Keyboard (courtesy of Serif)

It may sound slightly obsessive but my search for the ideal keyboard is more drawn out than my search for the perfect pen.

The fashion today, often wrongly attributed to Apple, is for the flat, minimalist, chiclet keyboards which were originally applied to cheaper home computers in the 70s and 80s but made popular more recently by Sony’s Vaio laptop range however the best keyboards I’d used were classic IBMs. The first PC I owned myself was a 486DX based IBM, a huge beige box with a battered compact keyboard, a version of the PS/2 keyboard (the model M2, or so I’ve just been informed by Google Image Search). I also own an earlier IBM too though I’ve not actually used it.

It was a great keyboard to use and since then the only keyboard that came close to it was a cheap one that cost less than a fiver from Argos (it was replaced when my new PC came without PS/2 ports – I couldn’t find an adaptor).  This was true until a few days ago when the Lenovo one I’m using now was delivered which I bought because it’s one of the descendants of those IBM PS/2s.   You can tell.

One important aspect of a keyboard is comfort and this is lacking in most modern keyboards, the Lenovo for example has good key travel, good cushioning and good return response which results in comfortable typing over long periods without numb fingertips while still retaining a pleasing clicking sound which is subtle and low-pitched, a kind of burble when you’re typing quickly which is almost a vocalisation of the words you’re pouring into the on-screen page. I also find that the tall key caps mean you hit two keys at once less often, the one you’re just touching stays put and guides your finger down with the one you were aiming for. These are the qualities I liked with the IBM keyboards and had been missing in the many others I’ve tried over the years.
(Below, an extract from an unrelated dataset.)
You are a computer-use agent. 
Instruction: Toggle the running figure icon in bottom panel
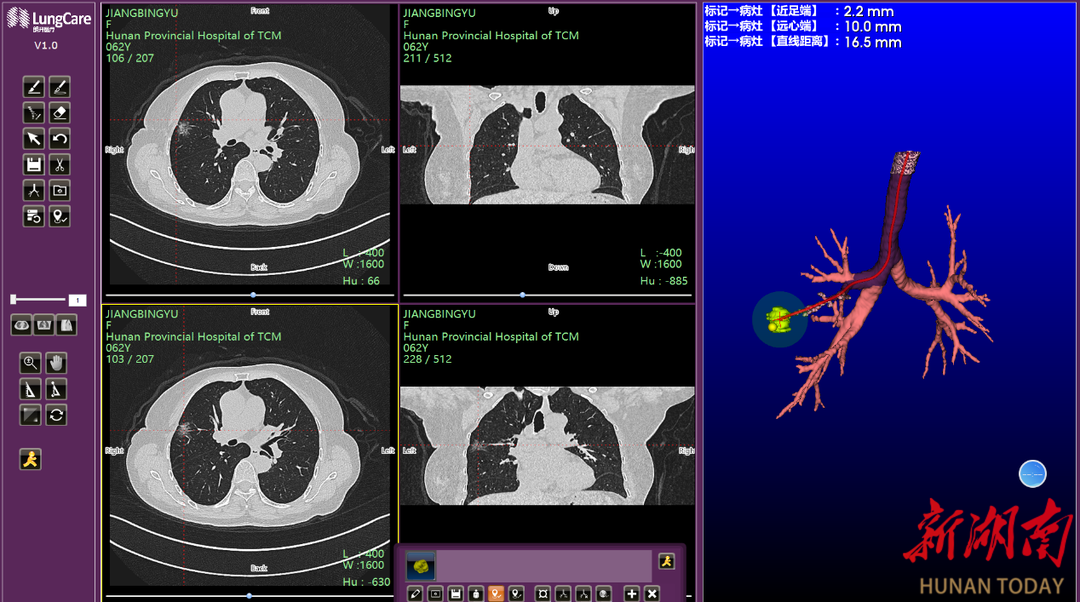(667, 562)
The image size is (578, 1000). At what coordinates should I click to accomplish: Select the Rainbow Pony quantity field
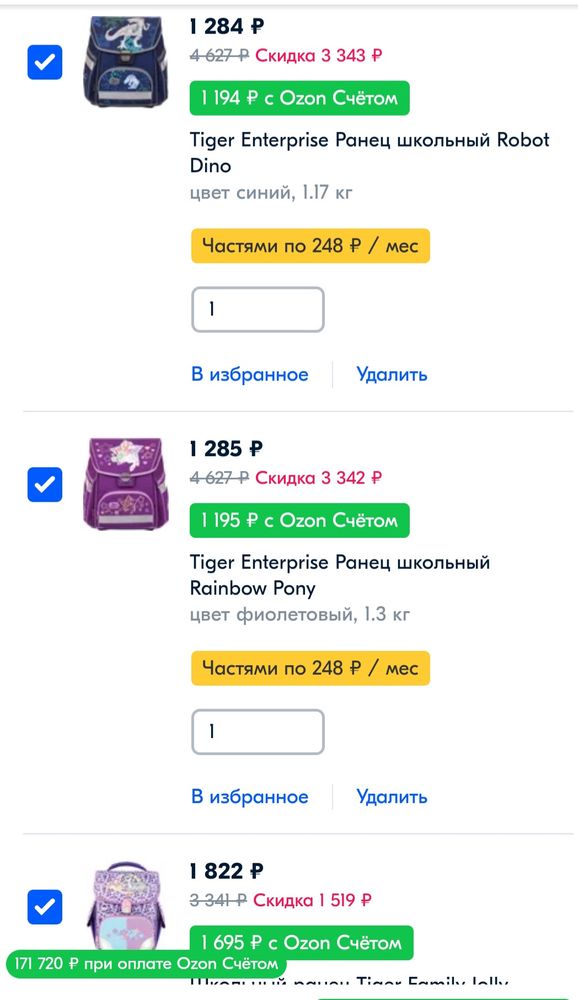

Modern flat keyboards are all very well but many can be less accurate, harsher or squishier, just not as satisfying to use for long periods, even if by the same token many are, to be fair, really quite good – I own one bluetooth one for the Nexus 7 which has a nice clicky feel to it but even that’s just not the same.

Of course there are the even more expensive keyboards with the same kind of mechanical keyswitches that old keyboards possessed which are beloved of gamers for their millisecond accuracy but I don’t need that level of sophistication.

Keyboards like the Lenovo aren’t pretty or cool and minimalist but they work, and despite being low-cost they don’t sacrifice comfort and accuracy and that’s what’s important. The daft thing is that they’re so old-fashioned looking they’re at risk of becoming popular as retro tech.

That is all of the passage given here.